§ YOUR TASK
Each entry needs to be copied exactly, with nothing left out.

=-=-=

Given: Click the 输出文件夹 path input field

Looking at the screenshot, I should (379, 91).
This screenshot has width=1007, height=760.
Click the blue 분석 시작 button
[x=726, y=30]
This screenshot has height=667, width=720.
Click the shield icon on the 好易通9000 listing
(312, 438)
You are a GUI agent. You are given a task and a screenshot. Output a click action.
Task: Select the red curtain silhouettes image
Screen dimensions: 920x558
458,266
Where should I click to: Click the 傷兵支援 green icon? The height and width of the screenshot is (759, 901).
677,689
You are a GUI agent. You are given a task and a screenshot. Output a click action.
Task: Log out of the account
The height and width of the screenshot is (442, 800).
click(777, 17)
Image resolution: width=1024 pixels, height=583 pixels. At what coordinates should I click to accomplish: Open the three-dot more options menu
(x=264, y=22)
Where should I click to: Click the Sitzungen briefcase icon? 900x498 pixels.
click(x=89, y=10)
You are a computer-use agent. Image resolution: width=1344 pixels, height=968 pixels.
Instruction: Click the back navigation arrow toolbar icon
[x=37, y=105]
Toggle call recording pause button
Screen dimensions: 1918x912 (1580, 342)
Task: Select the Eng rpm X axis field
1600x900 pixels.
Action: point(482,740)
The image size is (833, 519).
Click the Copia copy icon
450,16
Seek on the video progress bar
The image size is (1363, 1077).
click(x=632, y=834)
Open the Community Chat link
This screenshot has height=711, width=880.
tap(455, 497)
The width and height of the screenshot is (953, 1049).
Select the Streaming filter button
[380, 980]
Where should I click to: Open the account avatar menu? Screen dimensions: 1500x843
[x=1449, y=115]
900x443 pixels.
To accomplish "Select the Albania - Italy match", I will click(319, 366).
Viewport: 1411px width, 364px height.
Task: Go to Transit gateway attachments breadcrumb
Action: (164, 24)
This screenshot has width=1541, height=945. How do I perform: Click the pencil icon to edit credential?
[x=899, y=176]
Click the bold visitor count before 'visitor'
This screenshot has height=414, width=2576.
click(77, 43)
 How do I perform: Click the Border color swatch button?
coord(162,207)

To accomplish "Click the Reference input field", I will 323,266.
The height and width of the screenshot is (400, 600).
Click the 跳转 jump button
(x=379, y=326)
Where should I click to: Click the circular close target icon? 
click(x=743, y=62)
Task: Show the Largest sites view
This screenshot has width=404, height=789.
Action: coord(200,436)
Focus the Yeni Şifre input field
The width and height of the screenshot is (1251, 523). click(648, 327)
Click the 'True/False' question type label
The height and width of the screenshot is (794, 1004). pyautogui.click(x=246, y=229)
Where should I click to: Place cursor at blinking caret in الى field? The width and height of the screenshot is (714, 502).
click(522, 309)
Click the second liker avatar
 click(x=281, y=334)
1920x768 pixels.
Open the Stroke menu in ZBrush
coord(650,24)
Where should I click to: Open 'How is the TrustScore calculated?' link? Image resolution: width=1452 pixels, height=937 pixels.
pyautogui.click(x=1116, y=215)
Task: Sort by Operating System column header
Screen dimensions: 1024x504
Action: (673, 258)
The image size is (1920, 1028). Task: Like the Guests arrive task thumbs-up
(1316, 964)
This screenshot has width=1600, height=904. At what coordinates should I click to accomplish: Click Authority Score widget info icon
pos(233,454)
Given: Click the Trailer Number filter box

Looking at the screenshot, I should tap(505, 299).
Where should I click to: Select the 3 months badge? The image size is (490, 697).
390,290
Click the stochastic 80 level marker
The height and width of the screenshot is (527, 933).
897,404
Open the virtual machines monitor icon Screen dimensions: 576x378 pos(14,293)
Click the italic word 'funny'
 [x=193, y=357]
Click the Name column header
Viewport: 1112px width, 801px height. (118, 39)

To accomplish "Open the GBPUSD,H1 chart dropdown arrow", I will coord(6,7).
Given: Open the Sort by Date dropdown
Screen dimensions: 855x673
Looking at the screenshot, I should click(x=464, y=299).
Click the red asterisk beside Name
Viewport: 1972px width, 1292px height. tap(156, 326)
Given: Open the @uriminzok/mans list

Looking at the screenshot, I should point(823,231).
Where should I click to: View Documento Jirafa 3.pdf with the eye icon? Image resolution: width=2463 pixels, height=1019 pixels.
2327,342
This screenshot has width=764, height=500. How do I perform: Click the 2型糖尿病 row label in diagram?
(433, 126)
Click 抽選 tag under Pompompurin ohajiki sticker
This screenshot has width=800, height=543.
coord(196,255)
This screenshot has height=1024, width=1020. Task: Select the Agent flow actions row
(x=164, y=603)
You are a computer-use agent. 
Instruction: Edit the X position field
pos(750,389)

=-=-=

§ ANSWER TO THIS EXERCISE
Given: Click the 输出文件夹 path input field

Looking at the screenshot, I should (379, 91).
This screenshot has width=1007, height=760.
Click the blue 분석 시작 button
[x=726, y=30]
This screenshot has height=667, width=720.
Click the shield icon on the 好易通9000 listing
(312, 438)
You are a GUI agent. You are given a task and a screenshot. Output a click action.
Task: Select the red curtain silhouettes image
Screen dimensions: 920x558
458,266
Where should I click to: Click the 傷兵支援 green icon? The height and width of the screenshot is (759, 901).
677,689
You are a GUI agent. You are given a task and a screenshot. Output a click action.
Task: Log out of the account
The height and width of the screenshot is (442, 800).
click(777, 17)
Image resolution: width=1024 pixels, height=583 pixels. At what coordinates should I click to accomplish: Open the three-dot more options menu
(x=264, y=22)
Where should I click to: Click the Sitzungen briefcase icon? 900x498 pixels.
click(x=89, y=10)
You are a computer-use agent. Image resolution: width=1344 pixels, height=968 pixels.
Instruction: Click the back navigation arrow toolbar icon
[x=37, y=105]
Toggle call recording pause button
Screen dimensions: 1918x912 (1580, 342)
Task: Select the Eng rpm X axis field
1600x900 pixels.
Action: point(482,740)
The image size is (833, 519).
Click the Copia copy icon
450,16
Seek on the video progress bar
The image size is (1363, 1077).
click(x=632, y=834)
Open the Community Chat link
This screenshot has height=711, width=880.
tap(455, 497)
The width and height of the screenshot is (953, 1049).
Select the Streaming filter button
[380, 980]
Where should I click to: Open the account avatar menu? Screen dimensions: 1500x843
[x=1449, y=115]
900x443 pixels.
To accomplish "Select the Albania - Italy match", I will click(319, 366).
Viewport: 1411px width, 364px height.
Task: Go to Transit gateway attachments breadcrumb
Action: (164, 24)
This screenshot has width=1541, height=945. How do I perform: Click the pencil icon to edit credential?
[x=899, y=176]
Click the bold visitor count before 'visitor'
This screenshot has height=414, width=2576.
click(77, 43)
 How do I perform: Click the Border color swatch button?
coord(162,207)

To accomplish "Click the Reference input field", I will 323,266.
The height and width of the screenshot is (400, 600).
Click the 跳转 jump button
(x=379, y=326)
Where should I click to: Click the circular close target icon? 
click(x=743, y=62)
Task: Show the Largest sites view
This screenshot has width=404, height=789.
Action: coord(200,436)
Focus the Yeni Şifre input field
The width and height of the screenshot is (1251, 523). click(648, 327)
Click the 'True/False' question type label
The height and width of the screenshot is (794, 1004). pyautogui.click(x=246, y=229)
Where should I click to: Place cursor at blinking caret in الى field? The width and height of the screenshot is (714, 502).
click(522, 309)
Click the second liker avatar
 click(x=281, y=334)
1920x768 pixels.
Open the Stroke menu in ZBrush
coord(650,24)
Where should I click to: Open 'How is the TrustScore calculated?' link? Image resolution: width=1452 pixels, height=937 pixels.
pyautogui.click(x=1116, y=215)
Task: Sort by Operating System column header
Screen dimensions: 1024x504
Action: (673, 258)
The image size is (1920, 1028). Task: Like the Guests arrive task thumbs-up
(1316, 964)
This screenshot has width=1600, height=904. At what coordinates should I click to accomplish: Click Authority Score widget info icon
pos(233,454)
Given: Click the Trailer Number filter box

Looking at the screenshot, I should tap(505, 299).
Where should I click to: Select the 3 months badge? The image size is (490, 697).
390,290
Click the stochastic 80 level marker
The height and width of the screenshot is (527, 933).
897,404
Open the virtual machines monitor icon Screen dimensions: 576x378 pos(14,293)
Click the italic word 'funny'
 [x=193, y=357]
Click the Name column header
Viewport: 1112px width, 801px height. (118, 39)

To accomplish "Open the GBPUSD,H1 chart dropdown arrow", I will coord(6,7).
Given: Open the Sort by Date dropdown
Screen dimensions: 855x673
Looking at the screenshot, I should click(x=464, y=299).
Click the red asterisk beside Name
Viewport: 1972px width, 1292px height. tap(156, 326)
Given: Open the @uriminzok/mans list

Looking at the screenshot, I should point(823,231).
Where should I click to: View Documento Jirafa 3.pdf with the eye icon? Image resolution: width=2463 pixels, height=1019 pixels.
2327,342
This screenshot has width=764, height=500. How do I perform: Click the 2型糖尿病 row label in diagram?
(433, 126)
Click 抽選 tag under Pompompurin ohajiki sticker
This screenshot has width=800, height=543.
coord(196,255)
This screenshot has height=1024, width=1020. Task: Select the Agent flow actions row
(x=164, y=603)
You are a computer-use agent. 
Instruction: Edit the X position field
pos(750,389)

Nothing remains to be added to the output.